Auch beim Online-Möbelhaus Home24 setzt man auf langfristig angelegte Inhouse-Lösungen. Das Unternehmen ist in fünf europäischen Märkten aktiv und stellt den Shop in drei Sprachen bereit: Deutsch, Französisch und Niederländisch. "Unseren Schweizer Kunden bieten wir einen mehrsprachigen Shop auf Deutsch und Französisch. Da wir in diesem Jahr in weitere Märkte expandieren, werden weitere Sprachen hinzukommen", berichtet Philipp Kreibohm, Gründer und Geschäftsführer von Home24. Dafür nutzt der Möbelhändler verschiedene Tools. Außerdem gibt es ein Inhouse-Team aus mehrsprachigen Textern und Übersetzern, das sich ausschließlich um Übersetzungen kümmert.


"Mit Übersetzungsbüros arbeiten wir nur sehr selten, da die Übersetzer elementarer Bestandteil unseres Teams sind und wir mit ihnen eine nachhaltige Inhouse-Lösung geschaffen haben", sagt Kreibohm.

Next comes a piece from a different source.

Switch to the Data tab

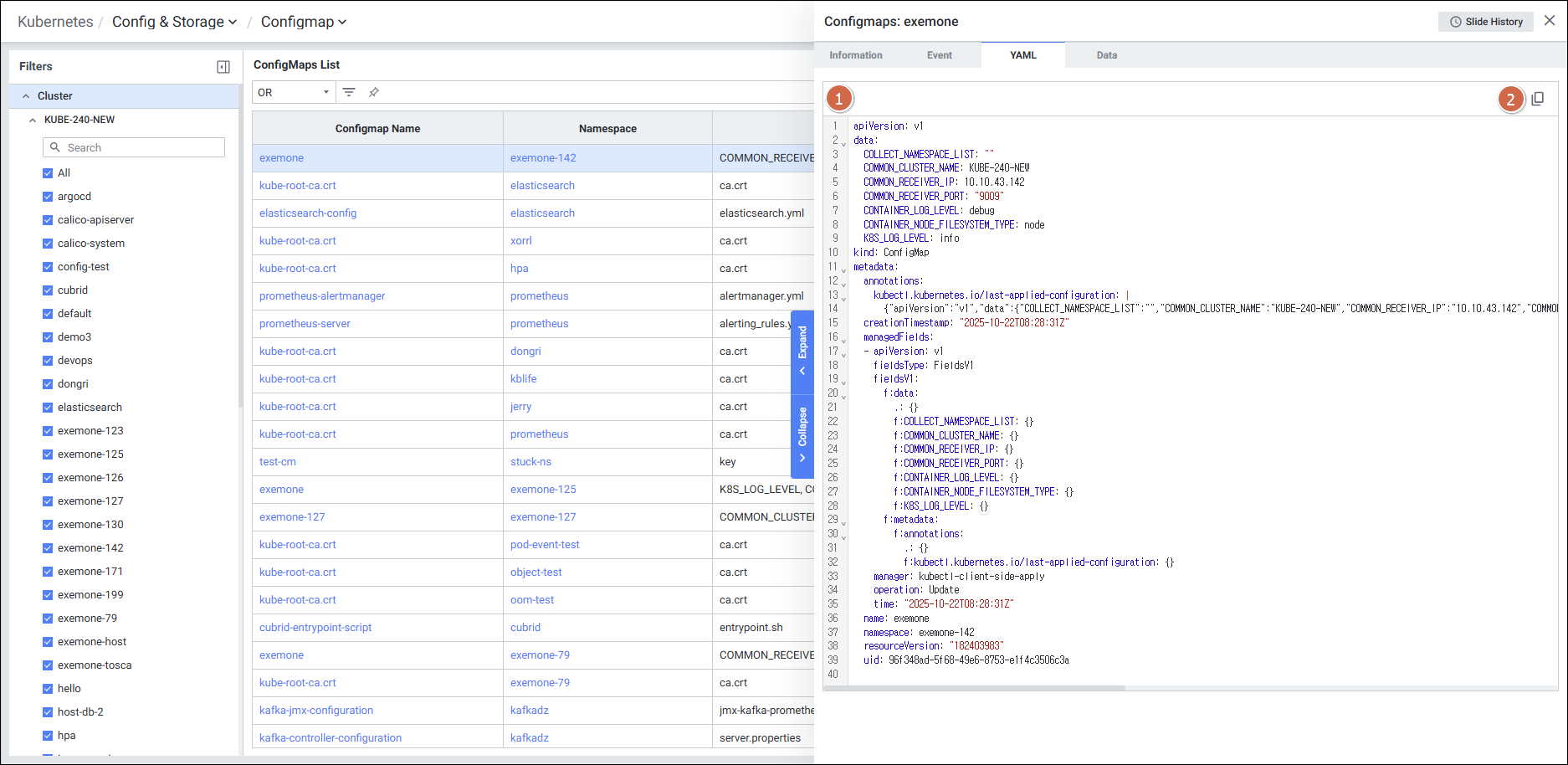coord(1106,55)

Auch für ihn steht und fällt die Qualität eines Online-Shops mit korrekten Texten: "Besonders wichtig ist die gute Qualität der Übersetzungen, denn nur, wenn der Content unserer Seiten qualitativ hochwertig ist, überzeugen wir unsere Kunden", weiß der Geschäftsführer. Gerade die Fakten müssen richtig übersetzt sein - wenn es etwa um die Funktionalität oder Besonderheiten eines Produkts geht. Deshalb rät der Home24-Chef, "sich insbesondere bei komplexeren Übersetzungen nicht auf Online-Übersetzer zu verlassen, sondern lieber in Muttersprachler zu investieren." Wichtig sei auch, ausreichend Zeit einzuplanen, damit die Texte nicht nur korrekt, sondern auch mit Liebe zum Detail formuliert werden.

Wie wichtig die Sprache bei der internationalen Expansion ist, bestätigt auch Christopher von Hallwyl, Managing Director bei Shave-lab.com. Der Online-Shop für Rasierer und Klingen-Abonnements empfängt Besucher auf Deutsch, Englisch und Französisch. "Im Ausland haben wir unter eigenen Domains weitere Sprachen aufgesetzt: Tschechisch, Polnisch, Finnisch, Holländisch, Slowenisch und Serbisch", berichtet von Hallwyl. Pro Land fließt in die Übersetzung etwa ein Viertel der Entwicklungskosten des Stamm-Shops, gibt er Auskunft: "Die Sprachen mit eigenen Länderdomains haben wir mit Partnern vor Ort aufgesetzt und managen sie auch mit den Partnern."